Thursday, February 16, 2012


I've always loved vacation but if you were to ask me why, I wouldn’t have had a concrete answer. But now it's poured and dried. I love vacation because I love the lack of schedule. The absence of deadlines. The invitation of redefining. The liberation of going with the flow. That is why I love vacation. Yesterday I couldn't meet the one deadline on the agenda and I paid for it. I found myself  on black rock, that overlooked powerful waves whose threatening bashes injected anxiety straight to the center of my heart, sending ripple effects through my blood, confusing my ability to decide if I was privileged to be witnessing something magnificent or stupid for not running away from death’s warnings. Anyways, in the midst of watching this, the deadline expired and I was forced into a compromising position- back against the black rock wall, booty squatted almost on the ground, two weakening arms holding me up until I emptied the full tank- and pants on the ground.  I infected Queen’s Bath out of pure desperation and much to my kids and husband’s delight. I don’t do well with deadlines, even ones that have a consequence when you don’t meet it.

I also love thinking. It's probably one of my hobbies. But thinking is also like a maze to me- it's very hard to find the ending, the exit. I'm much better at staying lost in the maze, much to my insanity. Today I briefly gave into the temptation of seeking an exit to the issues I have to worry about when I get home and the deadlines are awaiting me. If I were to enumerate them, the issues wouldn’t sound that serious to you. One of the realities I’ve had to face as a mother, is not settling for default. It’s always been easy for me to dismiss deadlines and flip schedules the bird, often times with the result being I lose power of decision. Thankfully, having kids has made default decisions unacceptable to me, but I often feel my lack of experience in the decision-making field. So I welcome a vacation when I just don’t have to find the exit.

Here in Hawaii, the roosters are abundant and run wild. They've done a heck of a job picking up the kids scraps after eating breakfast and lunch on the outside patio. We often leave the doors open and have wondered aloud what would happen if one of them made their way inside. Well, of course when I was home alone and without back up, I found out. That little hen delicately crossed the threshold into our condo and cautiously walked along the sliding glass door. I followed her in mere moments after and had no idea what to do. I wished Virginia was around. I remember Dallin B and I watching a little bird walk it’s dainty self into our house before and giggling at the site. As you can imagine this poor little birdy was flapping around like a wild banshee, flying full-speed towards any escape he could find, only to be met with a head butt from thick glass. Our house at the time had a lot of glass, so this episode continued from one transparent surface to another. After the funny wore off- which didn’t take long- we didn’t know what the heck to do to get it out. I had absolutely no ideas and trying to “shew” it was making absolutely no progress in getting it back outside. After enough minutes of trying to deal with this birdy- really just mentally from the sidelines if we’re gonna be honest- in walked Virginia. My El Salvadorian warrior entered the house, dropped her purse  grabbed a towel all in one swift motion and started whipping it around like a matador. She moved and whipped with graceful strategy. Advancing quickly from one spot to the next, jumping at just the right times, and ushered that little birdy right out the same door it came in. And just like that it was over. Dallin B and I returned to our boring morning, Virginia resumed work, and I imagine that bird delighted in freedom- for a few moments at least before being forced to address his growing headache.

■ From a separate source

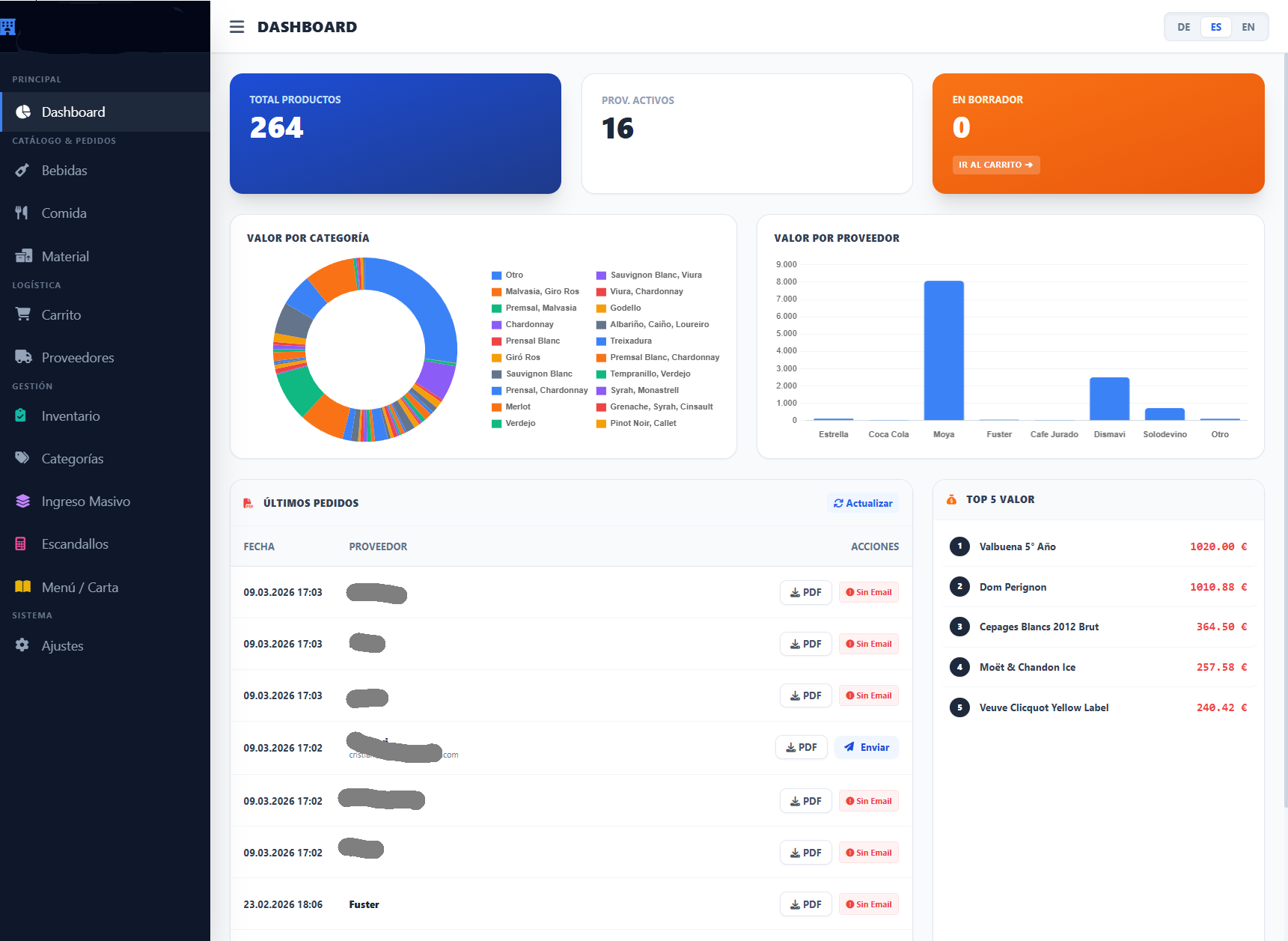
Task: Open the Bebidas wine glass icon
Action: click(x=22, y=170)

So as this hen walked in, obviously my mind jetted back to the bird incident- the only similar incident I have to pull from my experience base.  The hen stayed right by the door and made it’s way to the back corner where the sinking realization hit that she was stuck and this was a glass door. She wouldn’t be getting outside that way. I stood and watched, too afraid to help it to the door and too afraid to scare it out the door. The hen showed her discomfort as she tensed up on her feet and tightened her feathers. She looked similar to the way a cat does when it’s scared. I stood, waiting for her to flip out and start pecking at the door and get frustrated and aim that beak right at my legs until she could get to my eyes. I thought freaking out was the only way a bird knew to handle this situation. But instead…..she just sat. And waited. Surely in her little hen mind, she counted to 10 and took deep breaths. And after a bit, she tried again and calmly found her way outside.

It’s commitment to peace. It’s the learned lesson that running into glass doors hurt. It’s confidence that everything will work out. It’s knowledge that arbitrarily looking for any exit still leaves you lost. It’s staying still and listening. It’s mothering instinct. That’s how you face uncharted territory, how you find your way out of the maze.

It'll be okay when I have to face the deadlines again.